***** Data records *****
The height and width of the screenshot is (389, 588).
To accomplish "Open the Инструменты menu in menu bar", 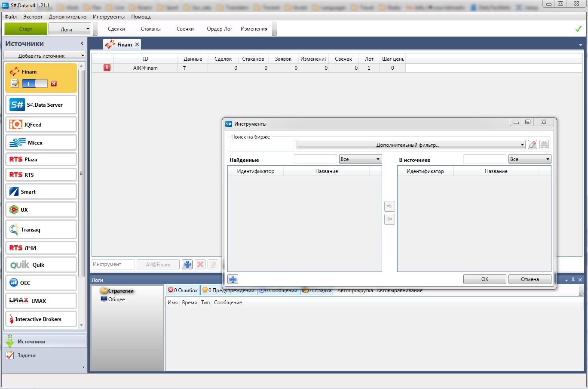I will [109, 17].
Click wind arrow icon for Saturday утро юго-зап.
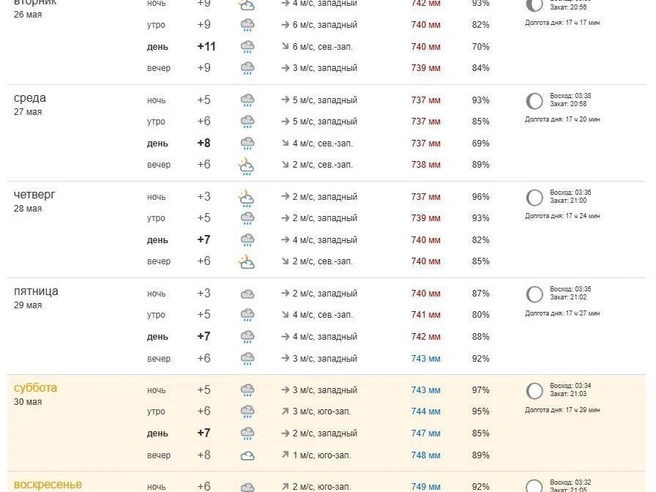The height and width of the screenshot is (492, 656). [x=285, y=411]
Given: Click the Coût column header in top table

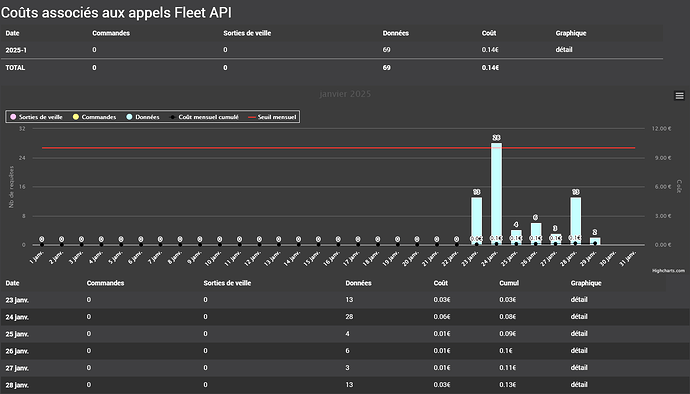Looking at the screenshot, I should click(x=489, y=33).
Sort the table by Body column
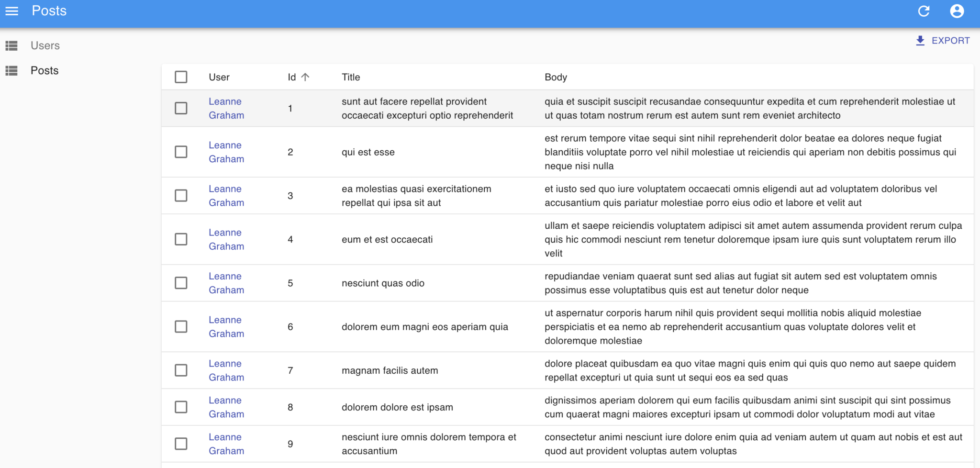The height and width of the screenshot is (468, 980). (556, 77)

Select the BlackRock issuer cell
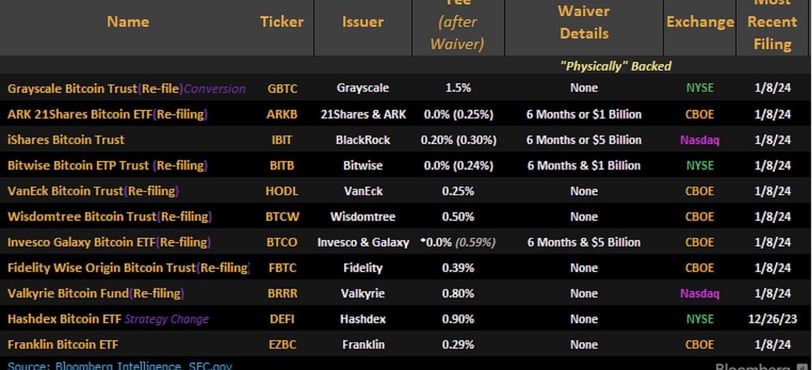coord(362,140)
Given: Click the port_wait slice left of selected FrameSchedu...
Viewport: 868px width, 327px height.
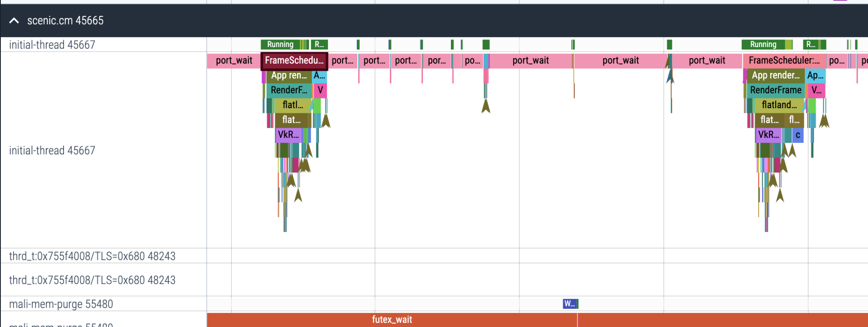Looking at the screenshot, I should (234, 61).
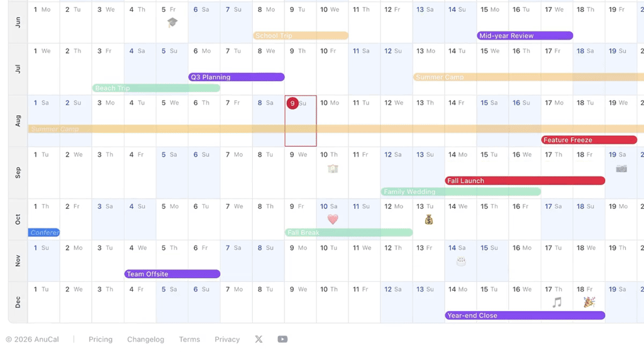This screenshot has width=644, height=355.
Task: Open the X social media link
Action: click(x=258, y=339)

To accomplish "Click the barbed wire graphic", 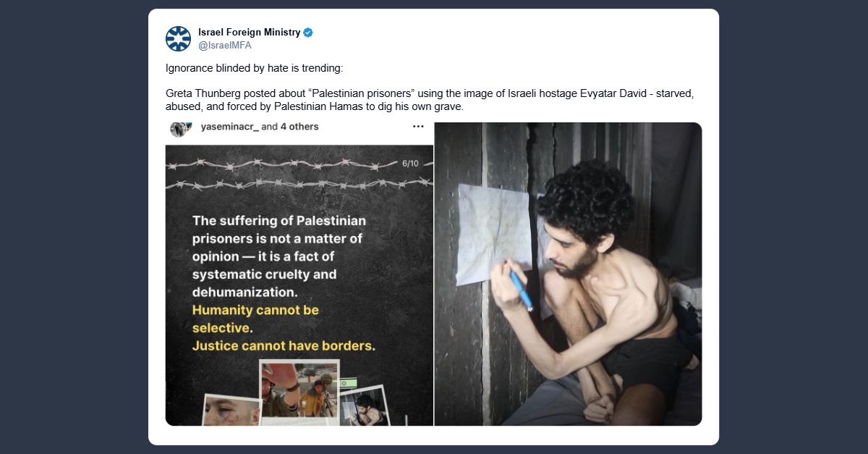I will pyautogui.click(x=299, y=175).
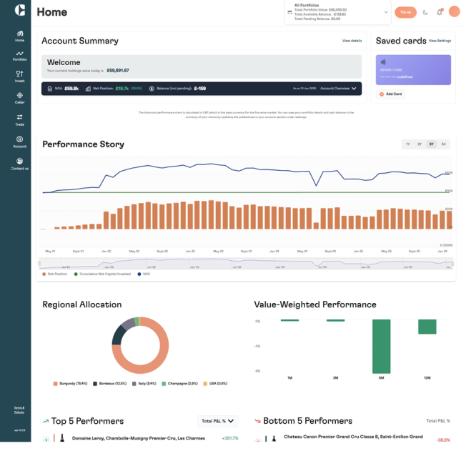
Task: Click the Contact us sidebar icon
Action: click(x=19, y=164)
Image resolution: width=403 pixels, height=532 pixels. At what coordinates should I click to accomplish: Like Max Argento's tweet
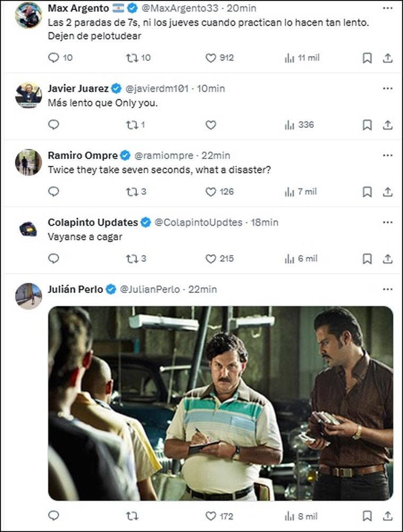211,58
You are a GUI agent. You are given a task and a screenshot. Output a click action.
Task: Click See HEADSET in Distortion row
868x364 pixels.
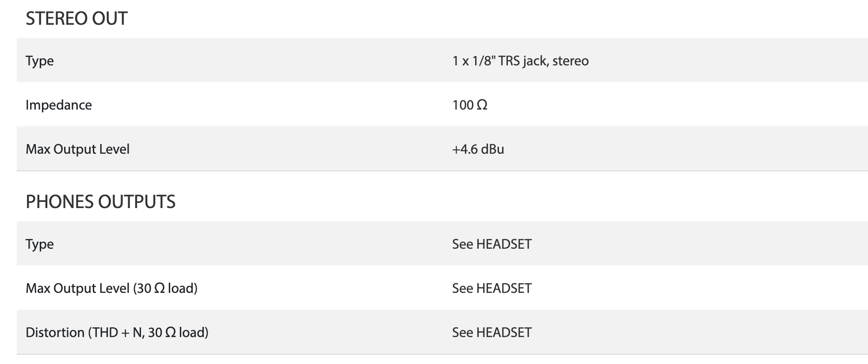pos(492,332)
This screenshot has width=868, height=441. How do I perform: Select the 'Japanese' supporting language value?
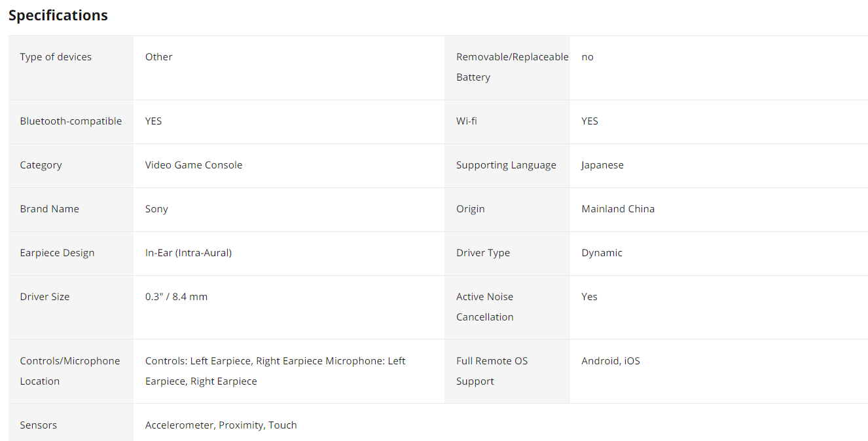click(602, 165)
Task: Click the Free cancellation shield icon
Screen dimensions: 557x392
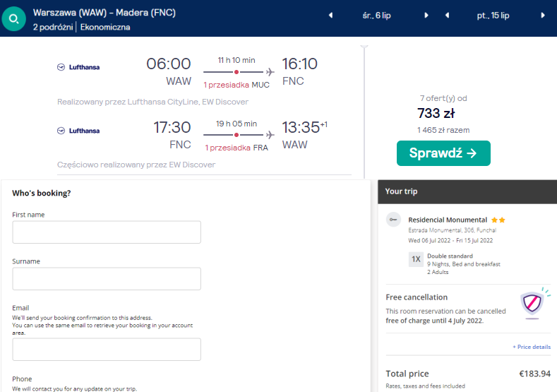Action: tap(532, 303)
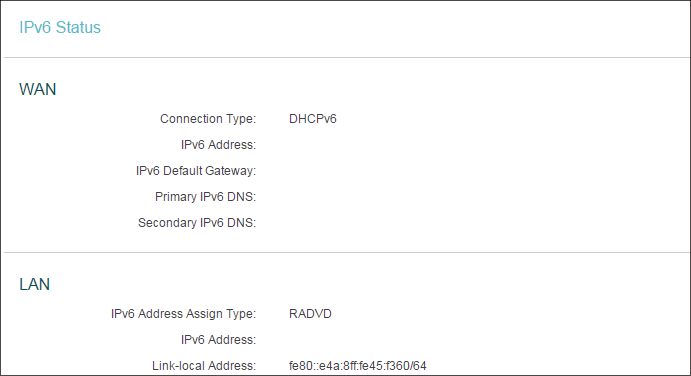Click the IPv6 Default Gateway label
Screen dimensions: 691x376
pos(196,171)
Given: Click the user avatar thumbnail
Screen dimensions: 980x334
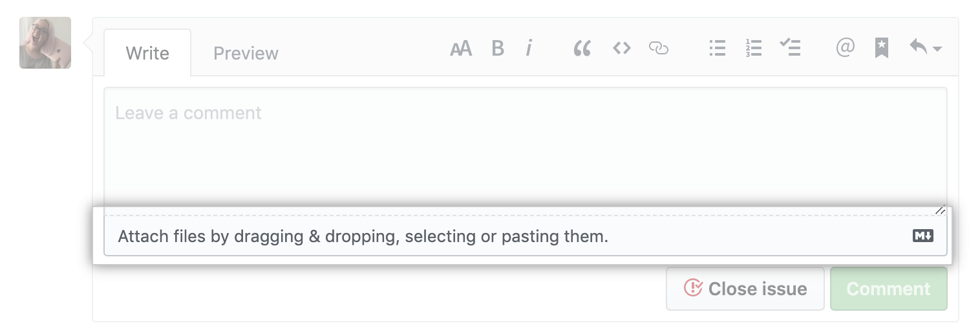Looking at the screenshot, I should point(45,43).
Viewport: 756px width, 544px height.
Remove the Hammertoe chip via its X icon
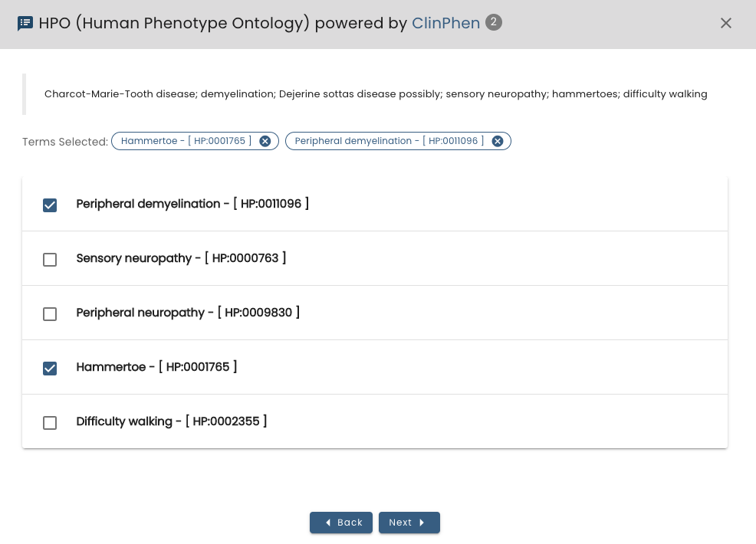point(265,141)
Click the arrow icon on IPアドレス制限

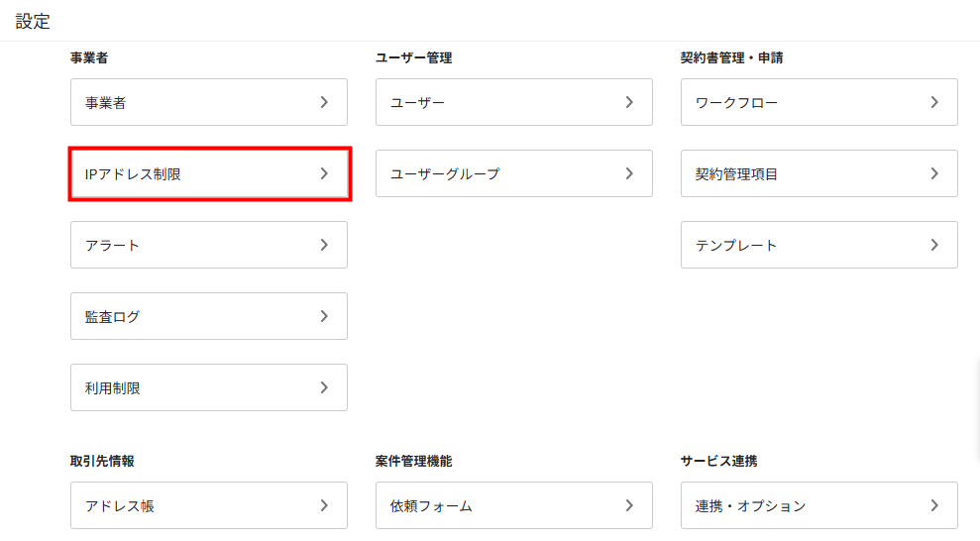point(324,173)
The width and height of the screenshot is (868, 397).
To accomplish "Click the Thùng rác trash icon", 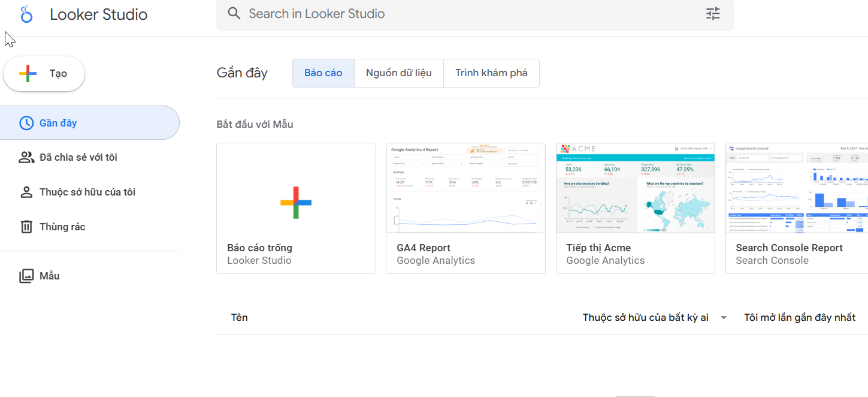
*****
» **Exercise instructions**
Please write out, exactly, every line from the line with "The width and" through the final line of the data above, leaving out pictures.

» **Problem solution**
The width and height of the screenshot is (868, 397).
To accomplish "Click the Thùng rác trash icon", 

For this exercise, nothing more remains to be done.